• **REQUISITOS**:
• 1. Segundo o texto sobre a LGPD, para quando está prevista a aplicação das sanções administrativas da lei?
• 2. Redija a continuação do texto sobre a LGPD a partir do ponto em que ele termina.

• **TEXTO FORNECIDO**:
_____
Mesmo em casos anteriores à sua vigência, Judiciário já utilizava LGPD para embasamento de decisões

A Lei Geral de Proteção de Dados (Lei 13.709/2018), visando a proteção de direitos fundamentais como a privacidade e a liberdade, regulamenta o tratamento de dados pessoais, tanto por pessoas físicas, quanto por, principalmente,  empresas públicas e privadas. Mesmo que suas sanções administrativas ainda não sejam aplicáveis, possuindo previsão para apenas agosto de 2021, a LGPD já está vigente desde 21/09/2020. Com isso, tem força para responsabilização civil desde esta data.

Caso anterior à vigência da LGPD

No processo nº 1004583-51.2020.8.26.0344, distribuído em abril de 2020, anterior ao início da vigência da LGPD, a 1ª Turma Cível do Colégio Recursal – Marília proferiu interessante Acórdão. A decisão discute essencialmente a legalidade acerca da coleta de dados, seu armazenamento, e a necessidade de consentimento do consumidor para tanto.
_____
• **REGISTROS FORNECIDOS**:

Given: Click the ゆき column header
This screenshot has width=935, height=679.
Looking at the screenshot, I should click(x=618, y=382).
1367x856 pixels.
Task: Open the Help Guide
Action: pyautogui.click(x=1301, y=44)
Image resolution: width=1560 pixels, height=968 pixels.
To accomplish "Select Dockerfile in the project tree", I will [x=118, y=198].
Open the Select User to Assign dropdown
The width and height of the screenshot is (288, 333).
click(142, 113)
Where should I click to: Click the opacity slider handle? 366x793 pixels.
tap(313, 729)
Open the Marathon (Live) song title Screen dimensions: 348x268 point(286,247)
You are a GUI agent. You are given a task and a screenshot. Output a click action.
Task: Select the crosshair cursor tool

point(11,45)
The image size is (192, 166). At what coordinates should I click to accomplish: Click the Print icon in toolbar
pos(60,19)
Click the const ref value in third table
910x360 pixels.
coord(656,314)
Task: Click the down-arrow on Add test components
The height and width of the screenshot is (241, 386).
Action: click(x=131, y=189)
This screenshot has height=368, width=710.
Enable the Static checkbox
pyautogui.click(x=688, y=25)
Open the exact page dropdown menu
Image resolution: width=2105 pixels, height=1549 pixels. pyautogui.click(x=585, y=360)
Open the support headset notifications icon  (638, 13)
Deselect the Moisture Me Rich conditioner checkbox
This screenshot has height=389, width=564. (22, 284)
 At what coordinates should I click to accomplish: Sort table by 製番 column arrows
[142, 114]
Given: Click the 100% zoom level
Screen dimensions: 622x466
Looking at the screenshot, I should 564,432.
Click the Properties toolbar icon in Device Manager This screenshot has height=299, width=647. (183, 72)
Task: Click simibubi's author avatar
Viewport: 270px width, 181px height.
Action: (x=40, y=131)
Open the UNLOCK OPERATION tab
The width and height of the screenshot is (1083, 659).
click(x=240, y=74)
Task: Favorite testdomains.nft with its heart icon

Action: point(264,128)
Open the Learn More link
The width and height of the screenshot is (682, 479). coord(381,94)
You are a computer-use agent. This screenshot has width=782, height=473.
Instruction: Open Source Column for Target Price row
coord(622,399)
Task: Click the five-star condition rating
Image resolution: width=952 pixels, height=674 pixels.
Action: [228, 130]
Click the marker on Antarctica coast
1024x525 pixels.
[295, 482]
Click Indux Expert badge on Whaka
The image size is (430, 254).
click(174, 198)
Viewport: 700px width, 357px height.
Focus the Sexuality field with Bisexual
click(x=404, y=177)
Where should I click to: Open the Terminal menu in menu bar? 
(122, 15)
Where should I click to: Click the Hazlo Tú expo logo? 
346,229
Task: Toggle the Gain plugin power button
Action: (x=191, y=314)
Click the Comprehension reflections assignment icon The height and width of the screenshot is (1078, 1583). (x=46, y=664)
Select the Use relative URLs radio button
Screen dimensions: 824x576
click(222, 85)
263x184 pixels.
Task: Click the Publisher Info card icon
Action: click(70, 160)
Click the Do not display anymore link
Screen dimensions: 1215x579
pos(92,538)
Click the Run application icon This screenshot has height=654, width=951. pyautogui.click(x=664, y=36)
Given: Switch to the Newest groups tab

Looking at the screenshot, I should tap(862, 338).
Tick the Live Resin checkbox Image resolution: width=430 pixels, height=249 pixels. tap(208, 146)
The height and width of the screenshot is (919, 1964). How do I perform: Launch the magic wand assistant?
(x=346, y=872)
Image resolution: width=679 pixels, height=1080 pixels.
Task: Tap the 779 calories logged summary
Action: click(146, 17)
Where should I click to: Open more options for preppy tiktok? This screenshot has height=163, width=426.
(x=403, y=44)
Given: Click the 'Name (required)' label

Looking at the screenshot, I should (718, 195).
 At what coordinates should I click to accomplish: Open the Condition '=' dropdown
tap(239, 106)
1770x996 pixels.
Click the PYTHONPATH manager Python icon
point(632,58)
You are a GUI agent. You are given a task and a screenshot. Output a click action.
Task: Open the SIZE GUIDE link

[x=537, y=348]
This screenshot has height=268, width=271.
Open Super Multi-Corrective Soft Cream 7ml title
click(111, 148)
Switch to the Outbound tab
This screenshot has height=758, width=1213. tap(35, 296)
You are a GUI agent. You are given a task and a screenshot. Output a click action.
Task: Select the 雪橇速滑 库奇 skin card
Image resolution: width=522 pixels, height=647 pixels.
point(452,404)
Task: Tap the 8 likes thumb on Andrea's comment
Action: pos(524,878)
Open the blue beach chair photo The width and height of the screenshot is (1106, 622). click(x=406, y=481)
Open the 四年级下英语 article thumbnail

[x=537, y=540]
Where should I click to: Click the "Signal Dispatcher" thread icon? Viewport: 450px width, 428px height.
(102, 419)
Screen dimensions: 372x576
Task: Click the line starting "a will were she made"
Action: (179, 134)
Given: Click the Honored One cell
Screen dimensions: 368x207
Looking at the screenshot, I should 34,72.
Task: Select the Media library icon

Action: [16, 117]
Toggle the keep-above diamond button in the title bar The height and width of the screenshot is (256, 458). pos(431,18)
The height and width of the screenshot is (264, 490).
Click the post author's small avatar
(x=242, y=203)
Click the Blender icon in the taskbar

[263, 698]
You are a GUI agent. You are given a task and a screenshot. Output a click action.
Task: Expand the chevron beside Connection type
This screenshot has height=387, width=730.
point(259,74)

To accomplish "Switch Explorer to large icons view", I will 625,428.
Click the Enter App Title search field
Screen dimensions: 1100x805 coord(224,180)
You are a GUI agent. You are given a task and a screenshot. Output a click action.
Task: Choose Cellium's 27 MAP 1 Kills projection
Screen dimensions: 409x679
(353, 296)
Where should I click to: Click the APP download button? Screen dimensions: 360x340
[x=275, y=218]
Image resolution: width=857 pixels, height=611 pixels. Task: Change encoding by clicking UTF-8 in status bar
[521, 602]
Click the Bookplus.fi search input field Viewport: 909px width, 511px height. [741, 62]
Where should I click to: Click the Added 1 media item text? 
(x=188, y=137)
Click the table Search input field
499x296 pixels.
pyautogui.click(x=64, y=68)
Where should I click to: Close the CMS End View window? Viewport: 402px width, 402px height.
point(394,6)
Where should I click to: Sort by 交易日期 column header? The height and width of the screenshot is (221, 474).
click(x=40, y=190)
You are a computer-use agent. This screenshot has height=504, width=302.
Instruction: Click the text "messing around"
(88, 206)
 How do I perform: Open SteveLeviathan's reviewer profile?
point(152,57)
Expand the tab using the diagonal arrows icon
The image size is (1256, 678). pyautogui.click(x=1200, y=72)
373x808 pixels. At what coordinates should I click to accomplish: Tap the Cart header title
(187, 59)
_____
• **RESPOSTAS**:
• 1. Para agosto de 2021.

• 2.
A Ré, que é empresa de sistemas e gestão tecnológica, buscava com o recurso a redução da indenização de danos morais, a qual foi condenada a pagar. Esta condenação sobreveio após armazenar e continuamente comercializar dados pessoais da Autora sem seu consentimento.

Uso de outras Leis

O Recurso não foi provido, e com isso, a indenização foi integralmente mantida. Utilizaram os Magistrados como base legal outras leis, tais quais o Código de Defesa do Consumidor, Lei do Cadastro Positivo e o Marco Civil da Internet. Isto porque, quando ocorreram os fatos, a LGPD ainda não havia entrado em vigor, o que só veio ocorrer durante o curso do processo. Dessa forma, não poderia ser aplicada neste caso.

Haja vista que o foco destas outras leis são outras finalidades e não efetivamente resguardar os direitos do titular destes dados, comumente eram utilizadas em conjunto antes da vigência da LGPD, para casos dentro desta temática.

O que chama a atenção é a fundamentação da decisão.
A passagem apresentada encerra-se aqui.